>>>
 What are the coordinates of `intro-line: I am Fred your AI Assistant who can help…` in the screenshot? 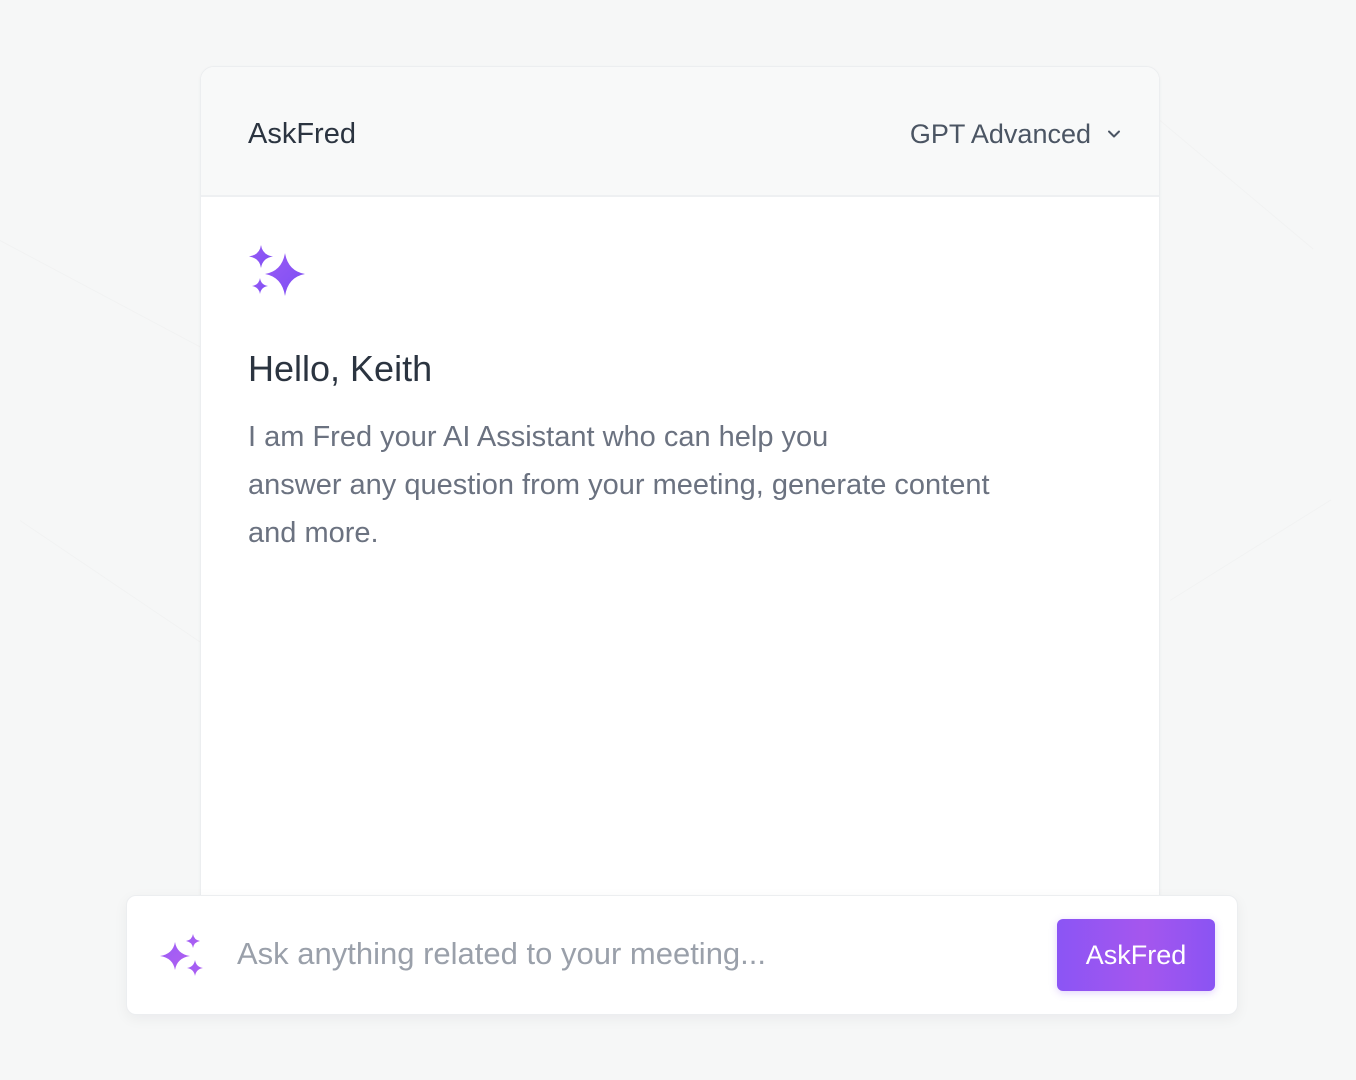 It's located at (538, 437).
<<<
>>>
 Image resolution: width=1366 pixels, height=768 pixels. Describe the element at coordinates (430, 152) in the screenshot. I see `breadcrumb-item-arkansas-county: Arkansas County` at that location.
<<<
>>>
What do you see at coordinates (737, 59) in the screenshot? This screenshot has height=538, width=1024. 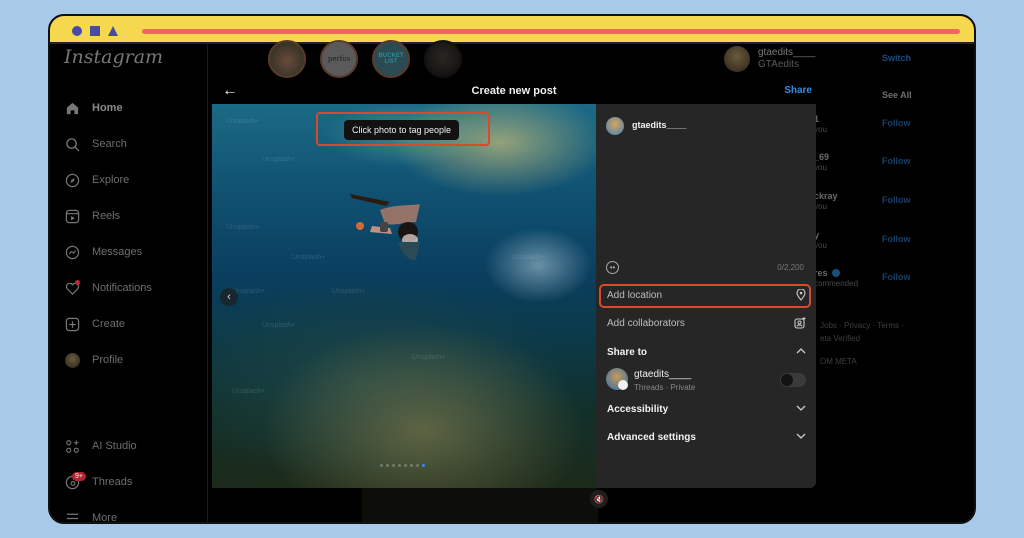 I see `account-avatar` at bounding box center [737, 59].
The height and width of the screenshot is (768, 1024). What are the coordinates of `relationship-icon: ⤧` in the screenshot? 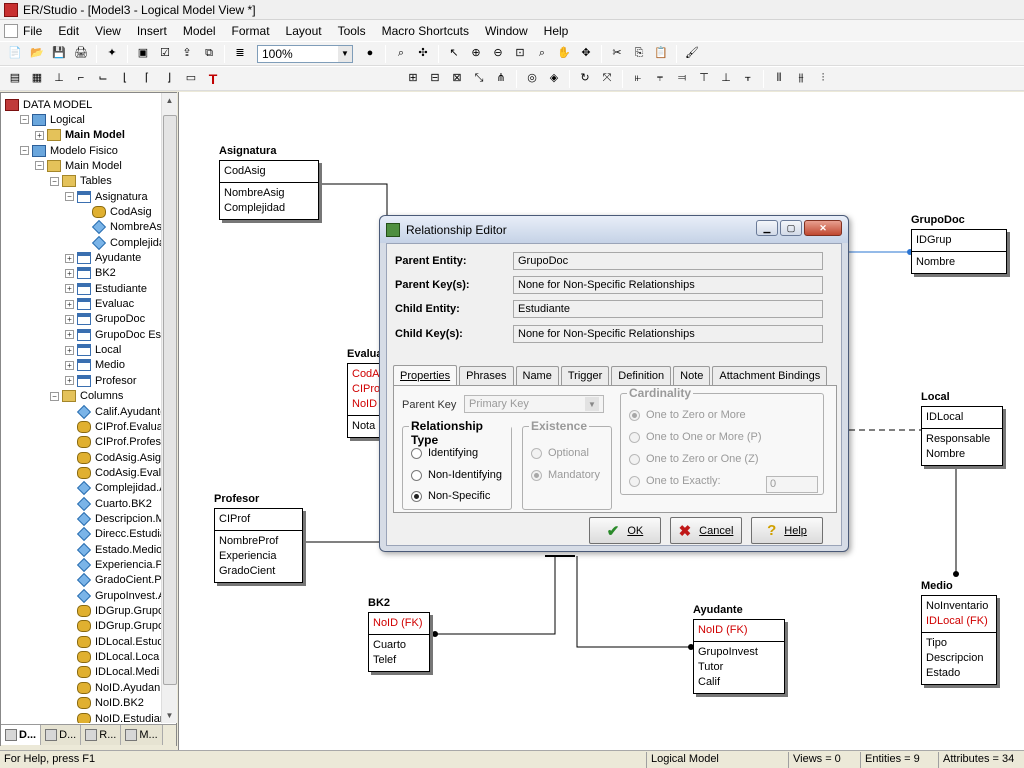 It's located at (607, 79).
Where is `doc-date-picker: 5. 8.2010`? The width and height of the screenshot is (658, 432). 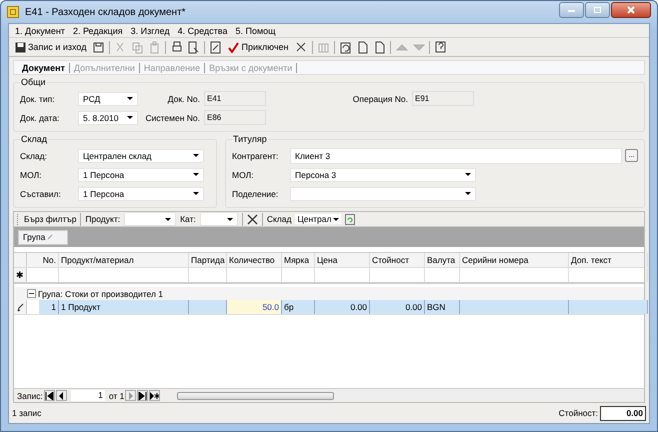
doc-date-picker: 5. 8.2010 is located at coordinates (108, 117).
<<<
● **Work to complete**
Repeat the stretch from the line containing "is (658, 432)." through the line containing "doc-date-picker: 5. 8.2010 is", swapping "screenshot" for "image" and leaving everything else as it is. Give only those lines, and leave out the pictures.

● **Response to this task**
Where is `doc-date-picker: 5. 8.2010`? The width and height of the image is (658, 432). 
doc-date-picker: 5. 8.2010 is located at coordinates (108, 117).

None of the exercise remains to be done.